Tensions ran high through the night, with candidates taking heavy shots and playfully poking at each other after hearing similar rhetoric and repeated anecdotes from previous debates.
Saunders, Toronto’s police chief from 2015 to 2020, repeatedly went after present councillors Matlow and Bradford, as well as former deputy mayor Bailão, for their lack of action on getting affordable housing built while in office.
“Here we are, entering the form of politi-talk … listening to people have great dreams and schemes and ideas, while they’re sitting in office, did nothing. They should not be talking about what they will do, they should be talking about what they did do. And they put us in this situation.”
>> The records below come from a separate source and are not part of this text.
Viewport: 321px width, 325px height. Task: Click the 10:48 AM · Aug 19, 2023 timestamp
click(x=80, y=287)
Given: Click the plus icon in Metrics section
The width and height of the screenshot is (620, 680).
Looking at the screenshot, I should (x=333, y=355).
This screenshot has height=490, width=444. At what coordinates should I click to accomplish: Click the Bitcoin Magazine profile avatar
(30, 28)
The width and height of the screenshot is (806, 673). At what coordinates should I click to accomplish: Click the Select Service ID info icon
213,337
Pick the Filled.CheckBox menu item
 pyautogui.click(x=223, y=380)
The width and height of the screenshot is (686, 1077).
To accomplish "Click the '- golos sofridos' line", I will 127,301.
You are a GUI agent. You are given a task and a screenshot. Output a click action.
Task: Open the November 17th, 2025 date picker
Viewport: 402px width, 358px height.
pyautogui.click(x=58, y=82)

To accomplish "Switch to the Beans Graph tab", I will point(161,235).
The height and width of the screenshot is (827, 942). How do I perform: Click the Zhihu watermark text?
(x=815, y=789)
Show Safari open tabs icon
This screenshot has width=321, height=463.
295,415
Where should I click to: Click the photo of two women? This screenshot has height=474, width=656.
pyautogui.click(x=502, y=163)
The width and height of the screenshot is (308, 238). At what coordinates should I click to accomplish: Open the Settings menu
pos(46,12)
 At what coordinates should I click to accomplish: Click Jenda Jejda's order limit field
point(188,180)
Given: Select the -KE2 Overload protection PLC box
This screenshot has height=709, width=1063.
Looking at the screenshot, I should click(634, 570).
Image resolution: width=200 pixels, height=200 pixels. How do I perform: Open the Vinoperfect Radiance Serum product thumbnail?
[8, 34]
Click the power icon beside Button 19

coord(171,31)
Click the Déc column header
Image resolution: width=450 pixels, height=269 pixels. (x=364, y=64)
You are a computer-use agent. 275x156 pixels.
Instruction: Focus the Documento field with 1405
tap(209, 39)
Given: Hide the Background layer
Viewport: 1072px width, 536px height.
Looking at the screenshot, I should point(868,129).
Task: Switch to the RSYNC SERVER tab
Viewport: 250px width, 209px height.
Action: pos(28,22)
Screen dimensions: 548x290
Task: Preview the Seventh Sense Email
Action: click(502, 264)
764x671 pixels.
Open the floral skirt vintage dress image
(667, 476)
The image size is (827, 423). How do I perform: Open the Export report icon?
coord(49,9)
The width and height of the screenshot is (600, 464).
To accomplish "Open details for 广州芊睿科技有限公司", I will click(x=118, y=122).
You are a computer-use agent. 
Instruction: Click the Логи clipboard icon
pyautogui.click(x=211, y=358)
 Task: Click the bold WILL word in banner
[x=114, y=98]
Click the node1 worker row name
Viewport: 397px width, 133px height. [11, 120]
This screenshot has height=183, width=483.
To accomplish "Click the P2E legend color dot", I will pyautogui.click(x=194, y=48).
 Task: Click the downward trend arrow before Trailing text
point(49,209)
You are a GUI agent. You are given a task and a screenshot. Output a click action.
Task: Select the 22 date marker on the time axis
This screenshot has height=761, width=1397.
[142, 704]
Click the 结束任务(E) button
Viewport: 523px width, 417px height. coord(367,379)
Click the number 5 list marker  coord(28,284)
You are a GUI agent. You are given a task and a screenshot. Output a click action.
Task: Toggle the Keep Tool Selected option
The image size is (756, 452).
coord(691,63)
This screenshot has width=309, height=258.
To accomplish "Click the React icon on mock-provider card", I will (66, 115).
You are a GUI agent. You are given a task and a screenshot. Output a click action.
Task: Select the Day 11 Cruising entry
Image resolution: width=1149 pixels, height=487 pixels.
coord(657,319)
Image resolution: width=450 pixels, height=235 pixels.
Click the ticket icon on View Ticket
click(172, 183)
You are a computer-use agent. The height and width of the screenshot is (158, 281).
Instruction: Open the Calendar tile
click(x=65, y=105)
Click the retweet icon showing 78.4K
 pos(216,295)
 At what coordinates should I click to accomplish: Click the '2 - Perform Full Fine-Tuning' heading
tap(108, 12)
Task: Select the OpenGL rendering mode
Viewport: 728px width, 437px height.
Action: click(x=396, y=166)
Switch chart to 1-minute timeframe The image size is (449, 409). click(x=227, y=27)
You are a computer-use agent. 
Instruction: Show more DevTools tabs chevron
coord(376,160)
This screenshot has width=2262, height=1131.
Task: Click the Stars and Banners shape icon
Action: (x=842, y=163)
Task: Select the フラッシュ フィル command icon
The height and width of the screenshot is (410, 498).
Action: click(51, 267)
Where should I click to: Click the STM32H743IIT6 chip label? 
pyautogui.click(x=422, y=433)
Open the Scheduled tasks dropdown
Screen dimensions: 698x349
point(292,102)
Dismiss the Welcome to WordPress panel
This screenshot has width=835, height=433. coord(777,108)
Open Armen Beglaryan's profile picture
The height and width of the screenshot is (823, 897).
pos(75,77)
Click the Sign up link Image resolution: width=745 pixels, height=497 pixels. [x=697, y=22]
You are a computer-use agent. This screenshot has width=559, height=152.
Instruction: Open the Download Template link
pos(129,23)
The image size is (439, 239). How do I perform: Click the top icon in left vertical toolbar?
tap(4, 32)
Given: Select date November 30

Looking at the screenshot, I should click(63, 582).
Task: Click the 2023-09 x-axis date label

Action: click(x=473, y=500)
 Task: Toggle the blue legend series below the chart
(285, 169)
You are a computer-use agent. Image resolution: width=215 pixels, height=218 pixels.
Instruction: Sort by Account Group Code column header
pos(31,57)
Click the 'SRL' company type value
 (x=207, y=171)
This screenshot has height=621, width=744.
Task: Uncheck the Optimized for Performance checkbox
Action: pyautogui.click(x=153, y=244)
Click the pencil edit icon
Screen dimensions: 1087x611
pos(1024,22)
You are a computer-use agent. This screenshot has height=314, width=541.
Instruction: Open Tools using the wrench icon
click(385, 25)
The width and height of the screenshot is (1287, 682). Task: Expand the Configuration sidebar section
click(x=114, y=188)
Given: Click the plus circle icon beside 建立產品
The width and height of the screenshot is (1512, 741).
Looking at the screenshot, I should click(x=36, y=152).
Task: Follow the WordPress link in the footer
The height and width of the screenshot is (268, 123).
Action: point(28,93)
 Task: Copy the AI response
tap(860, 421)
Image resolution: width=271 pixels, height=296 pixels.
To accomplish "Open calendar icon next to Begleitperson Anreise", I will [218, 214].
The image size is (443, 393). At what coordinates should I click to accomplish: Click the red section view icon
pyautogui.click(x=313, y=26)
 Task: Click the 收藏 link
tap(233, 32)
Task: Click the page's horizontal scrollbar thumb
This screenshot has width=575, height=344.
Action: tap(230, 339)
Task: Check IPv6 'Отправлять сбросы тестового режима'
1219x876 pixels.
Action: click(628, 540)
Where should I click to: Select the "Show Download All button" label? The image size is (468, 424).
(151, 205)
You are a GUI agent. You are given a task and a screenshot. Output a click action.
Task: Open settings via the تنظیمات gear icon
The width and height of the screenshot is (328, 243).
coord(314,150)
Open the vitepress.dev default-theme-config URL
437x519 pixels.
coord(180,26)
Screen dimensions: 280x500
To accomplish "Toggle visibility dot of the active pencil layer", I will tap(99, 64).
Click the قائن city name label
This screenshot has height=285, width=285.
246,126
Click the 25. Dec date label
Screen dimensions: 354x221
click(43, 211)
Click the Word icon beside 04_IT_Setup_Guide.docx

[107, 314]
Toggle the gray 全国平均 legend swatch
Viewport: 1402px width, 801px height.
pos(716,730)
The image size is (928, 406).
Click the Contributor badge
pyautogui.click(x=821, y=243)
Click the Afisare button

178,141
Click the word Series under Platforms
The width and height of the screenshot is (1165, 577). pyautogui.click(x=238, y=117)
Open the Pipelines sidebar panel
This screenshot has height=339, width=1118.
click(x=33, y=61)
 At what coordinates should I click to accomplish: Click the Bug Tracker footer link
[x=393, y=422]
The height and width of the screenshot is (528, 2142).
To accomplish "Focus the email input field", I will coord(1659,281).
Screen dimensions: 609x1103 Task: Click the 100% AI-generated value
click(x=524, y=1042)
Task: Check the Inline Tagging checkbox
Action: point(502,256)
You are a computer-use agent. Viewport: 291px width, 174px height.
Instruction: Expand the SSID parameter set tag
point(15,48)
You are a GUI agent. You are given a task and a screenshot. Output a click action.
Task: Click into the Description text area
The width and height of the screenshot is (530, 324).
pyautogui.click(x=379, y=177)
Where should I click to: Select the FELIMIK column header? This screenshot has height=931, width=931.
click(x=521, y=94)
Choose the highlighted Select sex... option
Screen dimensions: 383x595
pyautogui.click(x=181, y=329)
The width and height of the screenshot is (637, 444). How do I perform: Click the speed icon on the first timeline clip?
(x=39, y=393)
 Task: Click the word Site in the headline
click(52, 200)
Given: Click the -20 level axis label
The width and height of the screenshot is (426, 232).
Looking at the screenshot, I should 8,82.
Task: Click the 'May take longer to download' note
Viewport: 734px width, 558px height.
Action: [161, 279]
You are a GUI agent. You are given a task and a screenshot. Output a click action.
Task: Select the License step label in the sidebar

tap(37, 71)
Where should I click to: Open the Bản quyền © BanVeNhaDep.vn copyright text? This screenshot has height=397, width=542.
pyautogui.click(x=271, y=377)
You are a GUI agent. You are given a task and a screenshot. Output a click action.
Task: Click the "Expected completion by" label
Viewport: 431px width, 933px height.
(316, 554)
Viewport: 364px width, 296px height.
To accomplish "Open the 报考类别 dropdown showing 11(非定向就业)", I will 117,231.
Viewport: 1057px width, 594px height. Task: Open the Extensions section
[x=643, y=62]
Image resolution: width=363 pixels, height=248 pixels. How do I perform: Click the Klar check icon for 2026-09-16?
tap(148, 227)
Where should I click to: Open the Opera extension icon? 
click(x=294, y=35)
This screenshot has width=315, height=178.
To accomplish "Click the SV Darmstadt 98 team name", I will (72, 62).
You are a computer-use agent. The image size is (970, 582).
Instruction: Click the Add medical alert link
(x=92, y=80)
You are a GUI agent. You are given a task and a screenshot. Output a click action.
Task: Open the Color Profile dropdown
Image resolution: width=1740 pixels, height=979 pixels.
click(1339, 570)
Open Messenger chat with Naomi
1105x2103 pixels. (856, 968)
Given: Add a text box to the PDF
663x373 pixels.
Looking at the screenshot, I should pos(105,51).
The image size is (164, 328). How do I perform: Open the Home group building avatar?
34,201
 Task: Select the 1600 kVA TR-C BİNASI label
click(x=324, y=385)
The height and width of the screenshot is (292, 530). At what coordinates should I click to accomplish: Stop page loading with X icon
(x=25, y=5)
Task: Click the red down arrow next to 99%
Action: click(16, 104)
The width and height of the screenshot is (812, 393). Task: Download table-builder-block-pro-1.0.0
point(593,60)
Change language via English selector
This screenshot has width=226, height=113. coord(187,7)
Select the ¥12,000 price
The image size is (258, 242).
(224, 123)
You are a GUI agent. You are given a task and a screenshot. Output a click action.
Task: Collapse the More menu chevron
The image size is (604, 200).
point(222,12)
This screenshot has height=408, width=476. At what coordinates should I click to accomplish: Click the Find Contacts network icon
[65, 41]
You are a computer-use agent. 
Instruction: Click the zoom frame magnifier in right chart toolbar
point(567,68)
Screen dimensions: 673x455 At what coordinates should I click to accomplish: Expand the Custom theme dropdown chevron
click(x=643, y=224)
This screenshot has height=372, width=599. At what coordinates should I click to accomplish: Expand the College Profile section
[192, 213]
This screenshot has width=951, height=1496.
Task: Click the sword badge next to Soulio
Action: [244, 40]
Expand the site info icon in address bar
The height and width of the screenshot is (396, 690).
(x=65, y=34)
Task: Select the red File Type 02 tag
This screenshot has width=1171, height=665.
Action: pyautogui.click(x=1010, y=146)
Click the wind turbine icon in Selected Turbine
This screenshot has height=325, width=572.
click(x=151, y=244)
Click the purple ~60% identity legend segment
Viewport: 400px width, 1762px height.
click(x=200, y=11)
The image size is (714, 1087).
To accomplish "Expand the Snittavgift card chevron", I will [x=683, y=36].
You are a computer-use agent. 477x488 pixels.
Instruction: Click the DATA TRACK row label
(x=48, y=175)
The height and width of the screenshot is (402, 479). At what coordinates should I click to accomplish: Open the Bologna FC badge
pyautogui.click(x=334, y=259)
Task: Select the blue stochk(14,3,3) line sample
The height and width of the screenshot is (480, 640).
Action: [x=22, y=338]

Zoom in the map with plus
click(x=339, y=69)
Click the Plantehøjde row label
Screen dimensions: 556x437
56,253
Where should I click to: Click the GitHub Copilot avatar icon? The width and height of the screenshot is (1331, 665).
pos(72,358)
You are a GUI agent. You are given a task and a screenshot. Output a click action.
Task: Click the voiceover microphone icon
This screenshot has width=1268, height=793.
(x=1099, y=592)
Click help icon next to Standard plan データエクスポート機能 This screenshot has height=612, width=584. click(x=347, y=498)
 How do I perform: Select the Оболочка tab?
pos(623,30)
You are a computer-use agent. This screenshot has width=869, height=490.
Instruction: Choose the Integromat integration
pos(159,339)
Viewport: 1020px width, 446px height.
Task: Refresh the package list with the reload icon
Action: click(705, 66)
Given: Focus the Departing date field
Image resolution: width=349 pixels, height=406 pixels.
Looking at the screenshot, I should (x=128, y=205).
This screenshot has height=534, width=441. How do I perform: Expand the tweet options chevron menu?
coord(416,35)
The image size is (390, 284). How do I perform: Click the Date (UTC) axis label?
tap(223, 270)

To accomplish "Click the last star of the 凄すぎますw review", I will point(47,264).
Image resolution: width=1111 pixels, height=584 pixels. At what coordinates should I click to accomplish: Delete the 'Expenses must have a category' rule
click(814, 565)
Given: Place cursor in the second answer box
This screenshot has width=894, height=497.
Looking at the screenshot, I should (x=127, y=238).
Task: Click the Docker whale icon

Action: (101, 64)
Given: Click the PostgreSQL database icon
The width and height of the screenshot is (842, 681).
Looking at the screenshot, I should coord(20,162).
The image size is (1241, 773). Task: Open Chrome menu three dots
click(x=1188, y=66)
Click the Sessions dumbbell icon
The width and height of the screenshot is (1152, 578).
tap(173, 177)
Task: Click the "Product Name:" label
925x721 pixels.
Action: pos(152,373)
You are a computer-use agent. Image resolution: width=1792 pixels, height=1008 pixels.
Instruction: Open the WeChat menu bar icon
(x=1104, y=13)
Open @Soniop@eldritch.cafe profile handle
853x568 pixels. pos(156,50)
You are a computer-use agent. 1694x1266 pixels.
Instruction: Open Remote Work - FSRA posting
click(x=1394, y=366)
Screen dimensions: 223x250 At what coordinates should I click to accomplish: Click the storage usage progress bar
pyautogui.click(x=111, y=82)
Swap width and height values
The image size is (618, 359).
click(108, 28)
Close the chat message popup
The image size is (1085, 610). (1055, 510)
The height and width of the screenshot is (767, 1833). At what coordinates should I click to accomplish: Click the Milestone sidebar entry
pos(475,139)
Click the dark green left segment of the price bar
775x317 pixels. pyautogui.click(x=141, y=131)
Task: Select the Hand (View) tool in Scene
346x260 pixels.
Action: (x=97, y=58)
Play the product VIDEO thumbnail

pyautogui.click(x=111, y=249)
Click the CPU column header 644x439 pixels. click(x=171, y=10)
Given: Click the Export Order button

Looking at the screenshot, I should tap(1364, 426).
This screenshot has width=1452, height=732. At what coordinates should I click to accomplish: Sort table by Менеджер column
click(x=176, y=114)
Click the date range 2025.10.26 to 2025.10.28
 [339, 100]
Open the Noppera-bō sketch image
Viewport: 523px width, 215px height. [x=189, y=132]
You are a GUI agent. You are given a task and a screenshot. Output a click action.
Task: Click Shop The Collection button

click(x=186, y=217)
Chow, the leading candidate according to several polls, went after Bradford’s record as chair of the city’s planning and housing committee, claiming planning and approval processes to get new housing and mid-rise buildings have slowed considerably during his tenure.
The candidates also traded ideas for addressing the city’s homelessness crisis, which was declared an emergency earlier in May.
Matlow and Hunter backed better investments in shelters and more pathways to housing, while Bailão and Bradford looked to the federal government for more support. Saunders argued “the root cause” of rising homelessness was a lack of housing supply.
Another debate hosted Wednesday in the east-end region of Scarborough saw candidates address declining city services, infrastructure challenges like transit and the need to revitalize community centres and programming.
There is just a month of campaigning left before the June 26 byelection.